» TASK BRIEF
Copy the lines below word for word, keeping every character as it is.

» DATA

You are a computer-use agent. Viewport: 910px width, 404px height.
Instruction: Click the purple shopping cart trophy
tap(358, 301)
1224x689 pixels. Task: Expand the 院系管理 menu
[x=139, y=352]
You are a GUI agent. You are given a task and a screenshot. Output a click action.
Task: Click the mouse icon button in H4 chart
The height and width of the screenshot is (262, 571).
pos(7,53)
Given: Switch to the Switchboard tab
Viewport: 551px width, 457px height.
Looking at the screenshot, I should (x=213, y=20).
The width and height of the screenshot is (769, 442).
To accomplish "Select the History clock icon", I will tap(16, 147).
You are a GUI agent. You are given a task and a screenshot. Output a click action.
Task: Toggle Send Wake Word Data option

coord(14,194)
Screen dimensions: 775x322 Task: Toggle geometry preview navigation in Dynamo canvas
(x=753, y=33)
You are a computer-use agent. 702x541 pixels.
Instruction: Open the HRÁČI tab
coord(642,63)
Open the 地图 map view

» WRITTEN ANSWER
You are a computer-use agent. Viewport: 910px width, 404px height.
Instruction: Click the purple shopping cart trophy
tap(358, 301)
1224x689 pixels. Task: Expand the 院系管理 menu
[x=139, y=352]
You are a GUI agent. You are given a task and a screenshot. Output a click action.
Task: Click the mouse icon button in H4 chart
The height and width of the screenshot is (262, 571).
pos(7,53)
Given: Switch to the Switchboard tab
Viewport: 551px width, 457px height.
Looking at the screenshot, I should (x=213, y=20).
The width and height of the screenshot is (769, 442).
To accomplish "Select the History clock icon", I will tap(16, 147).
You are a GUI agent. You are given a task and a screenshot. Output a click action.
Task: Toggle Send Wake Word Data option

coord(14,194)
Screen dimensions: 775x322 Task: Toggle geometry preview navigation in Dynamo canvas
(x=753, y=33)
You are a computer-use agent. 702x541 pixels.
Instruction: Open the HRÁČI tab
coord(642,63)
Open the 地图 map view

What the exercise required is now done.